Le film n’est pas destiné qu’aux seuls adorateurs de Marguerite Duras, bien au contraire.
En revanche, le fantôme de sa très forte personnalité est présent tout au long du récit…

Je l’ai pensé comme ça. Mon modèle pour ce film, c’était Stephen Frears avec THE QUEEN, où il ne fait pas jouer Lady Di. Je trouvais génial la façon dont il représentait Lady Di dans le film. Et donc je me suis dit «Jeanne Moreau est morte, elle était géniale dans le rôle de Duras (ndlr : dans CET AMOUR-LÀ de Josée Dayan en 2002), mais je ne vais pas demander à une actrice de jouer Duras». Et puis, ça n’avait pas de sens pour moi.
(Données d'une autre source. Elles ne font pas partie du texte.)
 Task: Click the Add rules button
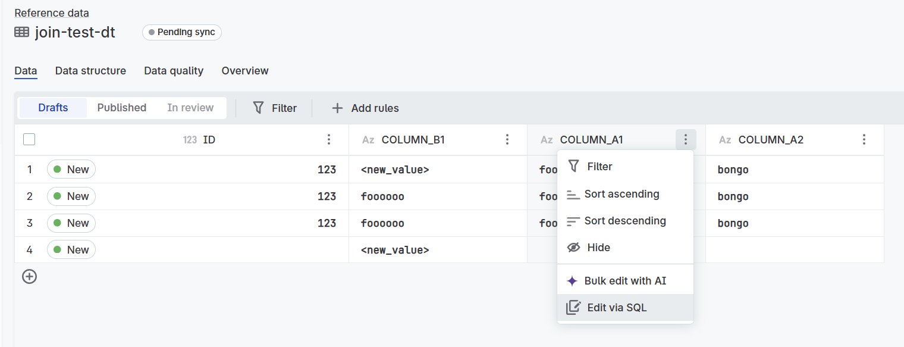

Je préférais privilégier ce côté fantomatique, on comprend qu’elle en bas dans la maison, lors de ces entretiens entre Yann et Michèle. Et puis, elle est aussi présente à travers les images d’autres films, de temps en temps.

Propos recueillis par Jean-Luc Brunet.

Remerciements à Audrey Grimaud et au Festival du film de société pour l’organisation de cet entretien.